Exercise
Below is some data. Retype exactly the lines starting at the one with "Select the raw body radio button" and ending at the one with "Task: Click the translate".

===== Material for this task

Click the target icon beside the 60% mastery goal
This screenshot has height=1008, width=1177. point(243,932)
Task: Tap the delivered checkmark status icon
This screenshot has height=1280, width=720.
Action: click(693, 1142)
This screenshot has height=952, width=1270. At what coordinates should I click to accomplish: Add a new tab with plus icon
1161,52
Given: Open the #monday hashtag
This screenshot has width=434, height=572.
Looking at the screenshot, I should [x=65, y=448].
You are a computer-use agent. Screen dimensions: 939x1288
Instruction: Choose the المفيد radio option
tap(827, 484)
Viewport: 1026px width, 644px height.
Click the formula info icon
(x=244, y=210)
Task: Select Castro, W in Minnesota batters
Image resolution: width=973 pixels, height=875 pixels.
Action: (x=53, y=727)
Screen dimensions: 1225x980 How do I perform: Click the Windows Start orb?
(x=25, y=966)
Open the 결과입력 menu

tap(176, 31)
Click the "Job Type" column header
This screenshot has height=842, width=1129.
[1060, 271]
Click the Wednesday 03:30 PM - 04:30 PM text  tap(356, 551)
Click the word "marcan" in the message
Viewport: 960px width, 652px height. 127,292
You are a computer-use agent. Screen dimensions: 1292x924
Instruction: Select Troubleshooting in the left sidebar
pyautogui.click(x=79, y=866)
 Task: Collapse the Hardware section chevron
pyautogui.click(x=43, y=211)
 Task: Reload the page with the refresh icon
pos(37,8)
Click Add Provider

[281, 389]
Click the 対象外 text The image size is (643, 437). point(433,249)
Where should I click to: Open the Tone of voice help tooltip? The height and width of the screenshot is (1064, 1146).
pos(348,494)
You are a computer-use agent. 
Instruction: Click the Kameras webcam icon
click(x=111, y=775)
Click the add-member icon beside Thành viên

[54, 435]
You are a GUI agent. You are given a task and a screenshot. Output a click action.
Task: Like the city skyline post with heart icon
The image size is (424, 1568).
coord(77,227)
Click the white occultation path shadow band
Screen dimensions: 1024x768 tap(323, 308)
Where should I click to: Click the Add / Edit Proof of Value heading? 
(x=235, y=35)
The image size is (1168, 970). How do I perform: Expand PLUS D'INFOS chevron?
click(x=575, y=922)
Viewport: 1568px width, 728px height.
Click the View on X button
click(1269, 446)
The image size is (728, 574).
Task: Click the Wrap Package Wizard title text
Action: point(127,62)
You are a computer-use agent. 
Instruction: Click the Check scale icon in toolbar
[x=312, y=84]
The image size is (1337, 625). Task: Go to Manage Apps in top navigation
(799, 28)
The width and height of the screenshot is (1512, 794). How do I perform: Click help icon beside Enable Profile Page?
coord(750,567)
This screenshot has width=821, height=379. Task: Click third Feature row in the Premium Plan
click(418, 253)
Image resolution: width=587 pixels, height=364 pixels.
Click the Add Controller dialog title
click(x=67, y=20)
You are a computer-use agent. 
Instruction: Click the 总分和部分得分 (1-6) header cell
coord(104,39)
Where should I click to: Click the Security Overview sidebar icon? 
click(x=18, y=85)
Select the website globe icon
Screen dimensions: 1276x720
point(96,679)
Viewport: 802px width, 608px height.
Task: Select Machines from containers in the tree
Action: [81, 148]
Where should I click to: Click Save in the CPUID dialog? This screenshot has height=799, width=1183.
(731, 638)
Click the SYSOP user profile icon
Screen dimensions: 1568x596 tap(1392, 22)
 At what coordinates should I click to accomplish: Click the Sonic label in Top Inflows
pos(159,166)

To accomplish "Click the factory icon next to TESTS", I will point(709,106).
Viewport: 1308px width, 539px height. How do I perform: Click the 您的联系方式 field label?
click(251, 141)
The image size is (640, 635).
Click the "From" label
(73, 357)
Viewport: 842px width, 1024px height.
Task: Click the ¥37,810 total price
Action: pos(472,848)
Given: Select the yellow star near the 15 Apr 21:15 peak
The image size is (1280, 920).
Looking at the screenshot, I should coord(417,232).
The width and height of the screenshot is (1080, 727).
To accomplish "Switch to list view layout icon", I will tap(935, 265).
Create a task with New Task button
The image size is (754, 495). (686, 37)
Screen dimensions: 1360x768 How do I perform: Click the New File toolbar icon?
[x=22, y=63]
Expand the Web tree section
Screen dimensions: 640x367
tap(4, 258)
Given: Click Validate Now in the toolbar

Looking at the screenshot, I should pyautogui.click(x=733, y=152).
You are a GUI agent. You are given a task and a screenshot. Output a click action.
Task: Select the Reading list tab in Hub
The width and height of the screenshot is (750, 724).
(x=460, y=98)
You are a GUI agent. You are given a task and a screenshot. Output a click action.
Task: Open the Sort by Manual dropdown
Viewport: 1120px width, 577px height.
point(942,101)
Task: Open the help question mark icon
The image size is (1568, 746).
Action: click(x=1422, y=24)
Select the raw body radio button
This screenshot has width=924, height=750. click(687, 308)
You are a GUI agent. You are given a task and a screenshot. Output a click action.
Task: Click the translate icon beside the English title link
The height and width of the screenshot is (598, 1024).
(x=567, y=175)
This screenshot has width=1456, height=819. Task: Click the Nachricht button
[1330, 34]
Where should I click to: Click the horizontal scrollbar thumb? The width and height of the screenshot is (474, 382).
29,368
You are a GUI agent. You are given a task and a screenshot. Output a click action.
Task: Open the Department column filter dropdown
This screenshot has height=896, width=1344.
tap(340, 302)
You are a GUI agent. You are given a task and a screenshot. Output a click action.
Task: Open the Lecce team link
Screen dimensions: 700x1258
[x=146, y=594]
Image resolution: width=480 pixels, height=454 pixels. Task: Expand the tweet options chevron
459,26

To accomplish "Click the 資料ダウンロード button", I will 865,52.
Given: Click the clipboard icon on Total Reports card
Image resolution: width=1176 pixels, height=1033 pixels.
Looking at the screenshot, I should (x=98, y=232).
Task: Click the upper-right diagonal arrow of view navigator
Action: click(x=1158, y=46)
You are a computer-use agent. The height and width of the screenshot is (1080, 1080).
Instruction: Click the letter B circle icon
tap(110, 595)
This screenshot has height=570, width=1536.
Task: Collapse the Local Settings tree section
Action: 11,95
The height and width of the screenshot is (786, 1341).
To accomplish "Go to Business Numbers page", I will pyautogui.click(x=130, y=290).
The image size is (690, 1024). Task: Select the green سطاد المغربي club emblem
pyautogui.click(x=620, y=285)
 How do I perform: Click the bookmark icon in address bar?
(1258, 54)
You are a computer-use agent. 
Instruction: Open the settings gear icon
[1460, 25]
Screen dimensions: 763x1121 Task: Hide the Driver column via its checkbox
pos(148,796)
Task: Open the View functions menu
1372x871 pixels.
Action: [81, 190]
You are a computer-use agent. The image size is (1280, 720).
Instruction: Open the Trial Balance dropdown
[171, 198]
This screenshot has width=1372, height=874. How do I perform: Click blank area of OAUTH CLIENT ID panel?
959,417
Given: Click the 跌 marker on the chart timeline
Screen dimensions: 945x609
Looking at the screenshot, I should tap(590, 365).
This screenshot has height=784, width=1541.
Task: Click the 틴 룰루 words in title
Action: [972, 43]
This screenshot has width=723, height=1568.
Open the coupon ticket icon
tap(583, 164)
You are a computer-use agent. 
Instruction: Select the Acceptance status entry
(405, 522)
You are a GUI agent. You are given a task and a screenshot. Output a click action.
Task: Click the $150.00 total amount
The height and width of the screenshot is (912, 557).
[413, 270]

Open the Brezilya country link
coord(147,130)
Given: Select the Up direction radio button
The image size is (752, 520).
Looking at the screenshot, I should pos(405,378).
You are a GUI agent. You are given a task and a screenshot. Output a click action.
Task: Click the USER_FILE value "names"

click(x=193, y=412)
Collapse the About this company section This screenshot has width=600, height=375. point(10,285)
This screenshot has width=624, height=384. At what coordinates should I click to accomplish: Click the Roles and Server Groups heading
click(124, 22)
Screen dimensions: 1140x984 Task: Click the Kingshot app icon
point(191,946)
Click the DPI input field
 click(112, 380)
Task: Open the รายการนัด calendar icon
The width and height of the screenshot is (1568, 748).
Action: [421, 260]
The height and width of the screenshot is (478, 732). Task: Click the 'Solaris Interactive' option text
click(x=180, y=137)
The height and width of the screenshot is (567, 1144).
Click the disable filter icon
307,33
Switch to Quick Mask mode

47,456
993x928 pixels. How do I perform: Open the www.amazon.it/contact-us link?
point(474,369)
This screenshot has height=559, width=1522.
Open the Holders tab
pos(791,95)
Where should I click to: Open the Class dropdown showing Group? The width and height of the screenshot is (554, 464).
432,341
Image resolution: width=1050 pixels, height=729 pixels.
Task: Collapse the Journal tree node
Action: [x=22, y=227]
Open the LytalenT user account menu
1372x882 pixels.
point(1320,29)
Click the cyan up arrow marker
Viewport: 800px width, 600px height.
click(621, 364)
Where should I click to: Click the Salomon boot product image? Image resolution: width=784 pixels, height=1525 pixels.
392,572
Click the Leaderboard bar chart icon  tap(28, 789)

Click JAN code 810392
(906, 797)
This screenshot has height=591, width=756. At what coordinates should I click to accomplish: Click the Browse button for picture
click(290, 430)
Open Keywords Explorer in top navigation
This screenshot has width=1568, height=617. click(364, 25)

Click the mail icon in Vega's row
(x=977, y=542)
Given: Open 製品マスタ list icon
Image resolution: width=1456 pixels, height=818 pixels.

==========

Task solution
Select the raw body radio button
This screenshot has width=924, height=750. click(687, 308)
You are a GUI agent. You are given a task and a screenshot. Output a click action.
Task: Click the translate icon beside the English title link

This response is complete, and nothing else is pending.